The intentions of the younger boy explain why the father says to the older brother, later on, your brother, which was dead, has returned. The father hoped but knew the odds were slim that he would ever see his boy again.

Until the day the youngest boy left home, no one knew where he was.

If we are to lead our homes, we must discern and discover where our spouse and children are at!

How do we do this:

1.) Listen to what they are saying and what they are not saying:

What are they talking about? What are they not talking about that they should be talking about?

We hope to hear them of their accord, speak of spiritual things, dreams, aspirations, who they think of, and what desires they want to pursue.

Out of the abundance of the heart, the mouth speaks. That's what Jesus teaches in the gospel of Luke.

Most will reveal the truth of their heart when they are at ease and comfortable with their audience.

(Note: the older brother knew what, the younger had done with his inheritance in the far country - how? Because the boy spoke of it to his brother before he ever left. Probably in jest at first, a tiny remark, and met with openness, or the least no judgment, he spoke on.)

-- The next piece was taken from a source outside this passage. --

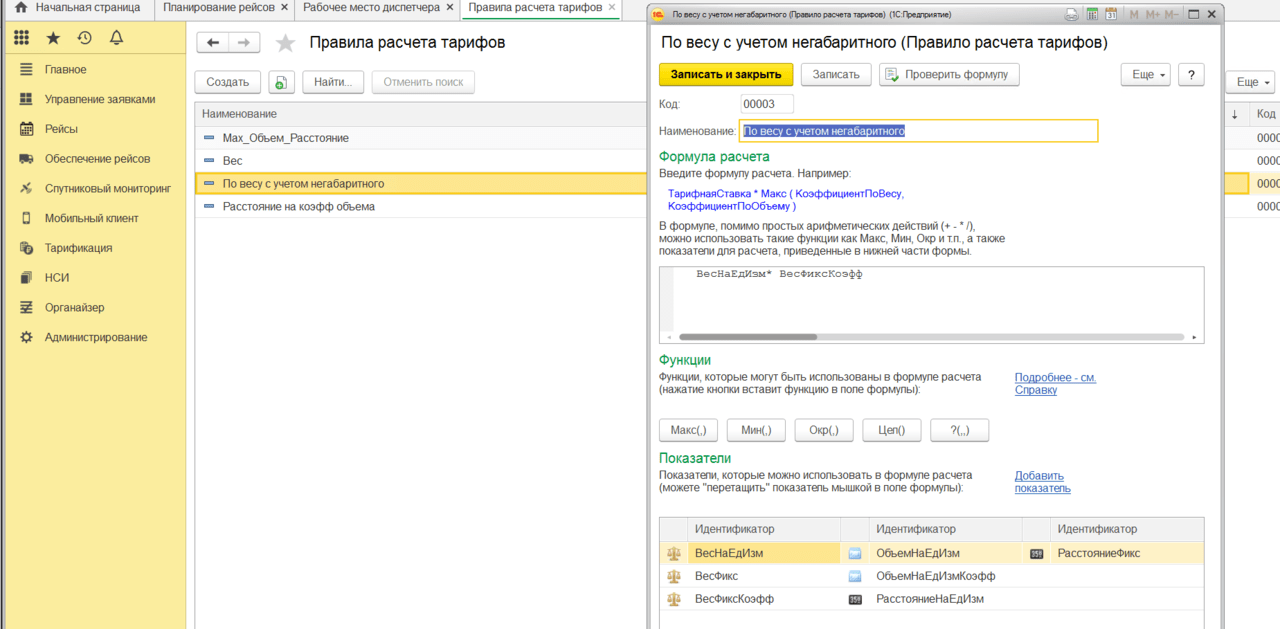Expand the Еще dropdown in the rule dialog

pyautogui.click(x=1145, y=75)
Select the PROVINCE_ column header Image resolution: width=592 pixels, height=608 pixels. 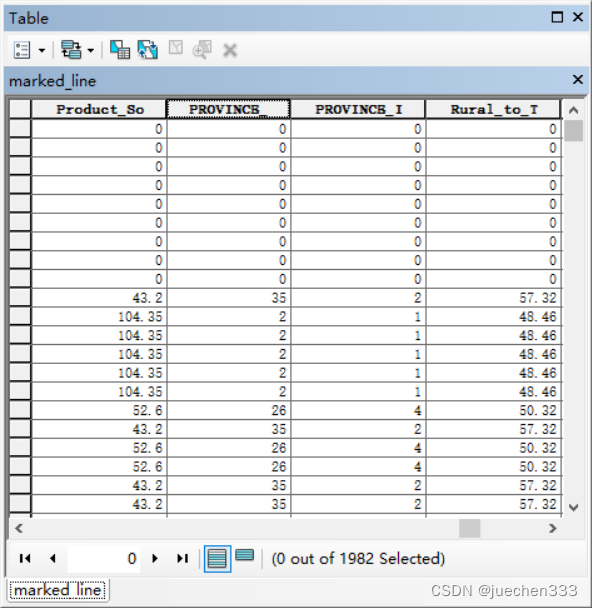pos(228,109)
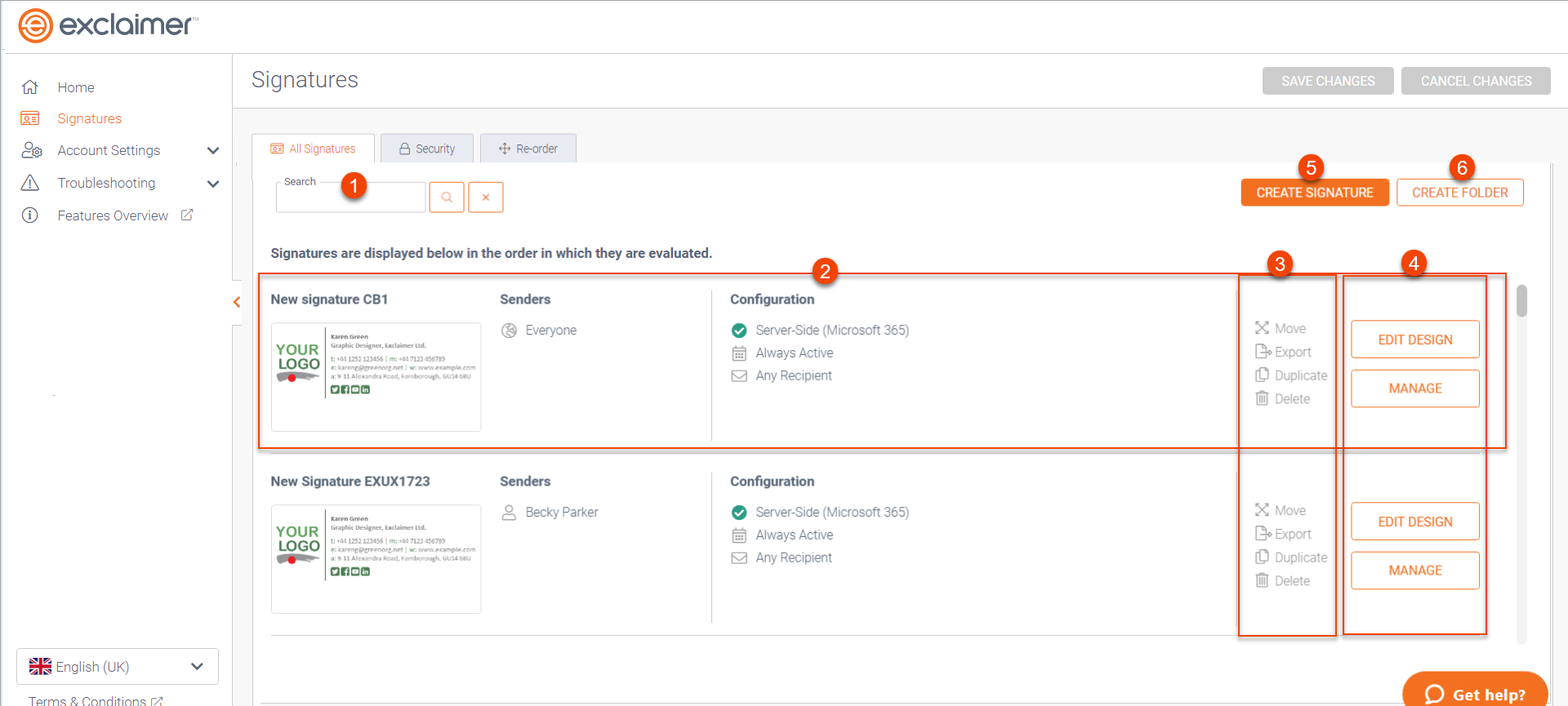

Leaders must be listeners.

2.) Observe where they are spending their time:

Time spent is a true expression of passion.

The reason is that time spent explains the thought process.

If they are online often, what sites, with whom are they chatting or conversing, and what information are they learning?

If they are spending time with some people more than others: what are they discussing, what is the common bond, what is the potential nature of the relationship, and what influence is this person having on them?

If they spend more time alone: what are they thinking about, writing about, and sharing on social media? What do they wish to keep to themselves?

When we take time to observe, we can learn more about where someone is mentally and emotionally.

Was there a day laborer in the fields with this younger son, someone who was filling his mind with dreams and his heart with appetites of the far country? Can you hear that person now? "When I get enough money, I am going back there! The parties, the women, the fun! Oh, you have the money. You can be a king there!" And the younger boy kept gravitating toward them?

Dreams, ideas, and imaginations get their fuel from sources. Learn what's going on, so you know where they are and develop a plan to lead them to where they need to be.

3.) What are they asking for:

When the appetites of the heart and mind begin to grow, they want to sample.

So a good indicator of what someone is thinking about within will be revealed by what they ask for from you or others. It may begin in jest because they know it wouldn't be approved.

Some may ask to be with someone acceptable because that person is in the company of the one they want to be around, but they know that one would be unacceptable.

A spouse may hint at different ideas in the marriage because of what is on the mind.

They may start dressing a little differently, trying boundaries, etc.

It can be places, people, or experiences, but the tiny little asks and the small little tastes reveal what is happening within the heart and mind.

The mind leaves first, then the heart, and finally the body.

You and I must lead our families, so begin learning to discern and discover where each person is so we can lead them.

We must lead the mind first and direct their thinking.

We must capture the heart and hold it fast so it doesn't stray.

Then we can finally lead the body and ultimately the life to the destination we need to get them for God's glory and their benefit.